Text for analysis
━━━━━━━━━━━━━━━━━━━━━━━━━━━━━━
This is an opportunity to celebrate the diaspora on “the world’s biggest stage,” as the Games’ supporters like to say. To celebrate physically impressive melanated humans in an invariable wide range of (taut) shapes and sizes, radiating a whiskey-golden halo from the sheen of sweat-covered faces while exerting themselves toward the pinnacle of kinetic achievement. Mmm.
Let me get myself together.
I’m rooting for Enzo Lefort, the French fencer who proudly amplifies Guadelopean excellence in fencing, while explaining how enslaved Africans on the island created the mayolè, an extended baton used in a combative dance, providing the cultural roots for fencing excellence. Enzo was inspired by fellow Antillean trailblazer Laura Flessel-Colovic, the five-time Olympic medalist, when she struck gold in the 1996 individual épée event.
I’m rooting for the radiant Kenyan Faith Kipyegon in her quest to continue her streak of gold medals in the 1,500-meter run, which she won the last two Olympics in Rio and Tokyo (after taking time off to give birth to her daughter) while setting world records in the 1,500 meters and mile with displays of brilliant technique and speed endurance.
━━━━━━━━━━━━━━━━━━━━━━━━━━━━━━
Dataset
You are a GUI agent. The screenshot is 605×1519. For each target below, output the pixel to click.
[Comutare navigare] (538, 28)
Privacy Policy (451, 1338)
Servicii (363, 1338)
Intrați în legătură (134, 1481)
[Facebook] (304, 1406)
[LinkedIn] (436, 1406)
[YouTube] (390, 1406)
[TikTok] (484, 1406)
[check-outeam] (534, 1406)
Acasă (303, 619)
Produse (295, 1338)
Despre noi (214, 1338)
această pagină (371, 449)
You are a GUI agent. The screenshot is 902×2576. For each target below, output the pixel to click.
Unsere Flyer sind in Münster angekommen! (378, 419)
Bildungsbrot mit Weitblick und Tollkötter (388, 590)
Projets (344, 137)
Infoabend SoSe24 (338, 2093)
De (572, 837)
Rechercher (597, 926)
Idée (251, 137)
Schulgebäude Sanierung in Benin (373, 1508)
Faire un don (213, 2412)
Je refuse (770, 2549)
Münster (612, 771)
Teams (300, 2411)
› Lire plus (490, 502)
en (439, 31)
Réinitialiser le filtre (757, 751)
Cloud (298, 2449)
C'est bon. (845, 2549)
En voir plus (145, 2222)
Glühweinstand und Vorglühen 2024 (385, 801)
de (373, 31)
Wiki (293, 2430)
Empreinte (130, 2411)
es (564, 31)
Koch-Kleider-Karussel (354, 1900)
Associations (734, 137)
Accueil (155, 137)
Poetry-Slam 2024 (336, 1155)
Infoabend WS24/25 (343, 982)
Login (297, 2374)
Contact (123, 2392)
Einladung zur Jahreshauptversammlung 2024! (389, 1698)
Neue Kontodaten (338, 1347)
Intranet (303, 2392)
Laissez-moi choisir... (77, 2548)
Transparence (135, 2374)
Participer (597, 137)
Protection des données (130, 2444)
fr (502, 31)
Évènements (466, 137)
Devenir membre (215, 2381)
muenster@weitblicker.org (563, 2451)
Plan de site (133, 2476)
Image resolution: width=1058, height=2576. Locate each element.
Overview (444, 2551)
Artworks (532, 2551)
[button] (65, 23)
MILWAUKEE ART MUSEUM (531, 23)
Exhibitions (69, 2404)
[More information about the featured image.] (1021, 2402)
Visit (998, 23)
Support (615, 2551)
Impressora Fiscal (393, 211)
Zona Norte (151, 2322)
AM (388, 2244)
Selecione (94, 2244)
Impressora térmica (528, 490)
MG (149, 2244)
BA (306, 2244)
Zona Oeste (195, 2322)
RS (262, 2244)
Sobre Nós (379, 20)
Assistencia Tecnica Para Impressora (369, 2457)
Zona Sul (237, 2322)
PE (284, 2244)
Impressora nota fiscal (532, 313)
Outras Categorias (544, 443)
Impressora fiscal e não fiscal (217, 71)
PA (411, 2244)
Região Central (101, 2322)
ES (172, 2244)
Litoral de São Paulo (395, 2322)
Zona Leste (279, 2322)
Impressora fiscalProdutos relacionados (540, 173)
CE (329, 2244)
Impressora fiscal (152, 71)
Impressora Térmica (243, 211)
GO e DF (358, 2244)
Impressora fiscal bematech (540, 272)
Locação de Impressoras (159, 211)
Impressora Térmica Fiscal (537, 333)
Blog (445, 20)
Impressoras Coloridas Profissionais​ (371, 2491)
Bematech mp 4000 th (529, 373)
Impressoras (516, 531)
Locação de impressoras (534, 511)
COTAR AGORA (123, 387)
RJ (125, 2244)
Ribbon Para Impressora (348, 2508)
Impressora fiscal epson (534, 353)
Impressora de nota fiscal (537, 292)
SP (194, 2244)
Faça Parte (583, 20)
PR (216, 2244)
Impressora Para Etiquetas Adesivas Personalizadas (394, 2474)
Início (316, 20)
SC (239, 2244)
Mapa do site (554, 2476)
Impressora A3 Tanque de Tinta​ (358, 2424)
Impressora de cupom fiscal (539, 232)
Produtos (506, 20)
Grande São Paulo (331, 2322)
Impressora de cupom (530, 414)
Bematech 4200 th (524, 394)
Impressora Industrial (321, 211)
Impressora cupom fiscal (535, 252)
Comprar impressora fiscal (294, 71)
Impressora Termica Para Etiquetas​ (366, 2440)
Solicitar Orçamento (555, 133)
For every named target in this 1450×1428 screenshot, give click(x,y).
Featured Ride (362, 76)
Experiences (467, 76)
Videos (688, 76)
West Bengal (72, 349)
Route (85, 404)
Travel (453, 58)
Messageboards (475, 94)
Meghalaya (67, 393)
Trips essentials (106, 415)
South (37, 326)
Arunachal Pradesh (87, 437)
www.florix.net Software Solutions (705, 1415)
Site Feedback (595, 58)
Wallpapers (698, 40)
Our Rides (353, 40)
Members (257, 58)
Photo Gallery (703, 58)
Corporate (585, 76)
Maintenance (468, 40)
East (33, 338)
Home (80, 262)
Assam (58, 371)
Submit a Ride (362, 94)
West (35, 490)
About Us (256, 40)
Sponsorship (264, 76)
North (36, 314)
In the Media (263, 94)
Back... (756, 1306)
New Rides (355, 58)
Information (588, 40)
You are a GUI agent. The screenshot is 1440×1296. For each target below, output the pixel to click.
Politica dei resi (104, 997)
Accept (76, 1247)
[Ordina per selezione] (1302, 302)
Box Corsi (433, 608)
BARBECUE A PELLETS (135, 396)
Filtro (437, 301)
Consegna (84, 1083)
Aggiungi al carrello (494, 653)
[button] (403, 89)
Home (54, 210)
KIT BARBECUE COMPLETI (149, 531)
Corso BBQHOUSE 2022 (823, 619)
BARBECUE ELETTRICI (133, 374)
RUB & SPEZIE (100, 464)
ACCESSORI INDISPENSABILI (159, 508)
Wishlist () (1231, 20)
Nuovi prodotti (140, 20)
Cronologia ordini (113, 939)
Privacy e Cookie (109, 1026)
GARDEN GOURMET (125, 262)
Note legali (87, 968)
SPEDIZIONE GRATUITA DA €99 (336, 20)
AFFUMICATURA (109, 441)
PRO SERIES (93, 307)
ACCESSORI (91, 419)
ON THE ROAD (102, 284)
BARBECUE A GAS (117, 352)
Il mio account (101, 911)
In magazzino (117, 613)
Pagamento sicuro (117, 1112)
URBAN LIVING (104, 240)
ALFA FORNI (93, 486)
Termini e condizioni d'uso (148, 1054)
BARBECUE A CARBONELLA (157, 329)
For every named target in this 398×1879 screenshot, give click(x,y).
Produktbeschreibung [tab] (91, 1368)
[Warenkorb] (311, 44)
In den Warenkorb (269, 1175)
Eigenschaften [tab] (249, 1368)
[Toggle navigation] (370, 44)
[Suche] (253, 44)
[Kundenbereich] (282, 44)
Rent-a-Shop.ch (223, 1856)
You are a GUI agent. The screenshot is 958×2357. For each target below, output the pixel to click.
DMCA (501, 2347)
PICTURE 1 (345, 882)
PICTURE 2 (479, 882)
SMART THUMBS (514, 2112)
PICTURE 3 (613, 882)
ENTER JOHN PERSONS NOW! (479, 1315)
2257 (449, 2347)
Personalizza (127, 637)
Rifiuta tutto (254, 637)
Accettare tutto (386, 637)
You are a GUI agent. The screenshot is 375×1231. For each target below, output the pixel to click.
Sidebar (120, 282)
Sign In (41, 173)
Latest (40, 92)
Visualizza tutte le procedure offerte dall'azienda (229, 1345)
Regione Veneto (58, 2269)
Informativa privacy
━━━━━━━━━━━━━━━━━━━━━━━━━━━━━━
Pick up the piece on cheering for athletes of the African diaspora at the Olympics right after its last sentence, and carry it forward in the same voice.

I’m rooting for the giants of the South Sudanese basketball team, the Bright Stars, who came within one LeBron James layup of besting a professional all-star US team in pre-Olympic play. One can’t help but love an underdog rising to the occasion, especially after witnessing Charles Barkley’s flagrant elbowing of outsized Angolan player Herlander Coimbra in the 1992 Games, a Goliath versus David matchup.
I’m rooting for Simone Manuel and Ashleigh Johnson in the pool, where we don’t often see melanated folks. Simone is back in form after winning the marquee 50-meter sprint in the US Olympic Trials, one of the world’s most competitive swim meets. Ashleigh Johnson, reputed to be the world’s best women’s water polo goalkeeper, returns to anchor Team USA as Flavor Flav hypes up the cheering squad from the stands.
Circling back to underdogs, no one else won me over as fast as the white-clad contingent of the Refugee Olympic Team proudly riding the bateau mouche down the Seine during the opening ceremony. The contingent “represents more than 100 million forcibly displaced people worldwide.” I absolutely want them to win too. And If I expand the notion of Blackness to represent underdogs (similar to how queerness is the antithesis of heteronormativity), I’m rooting for all people everywhere who push back against oppression, be they Palestinians, Indian workers, or working-class Latin Americans, among others.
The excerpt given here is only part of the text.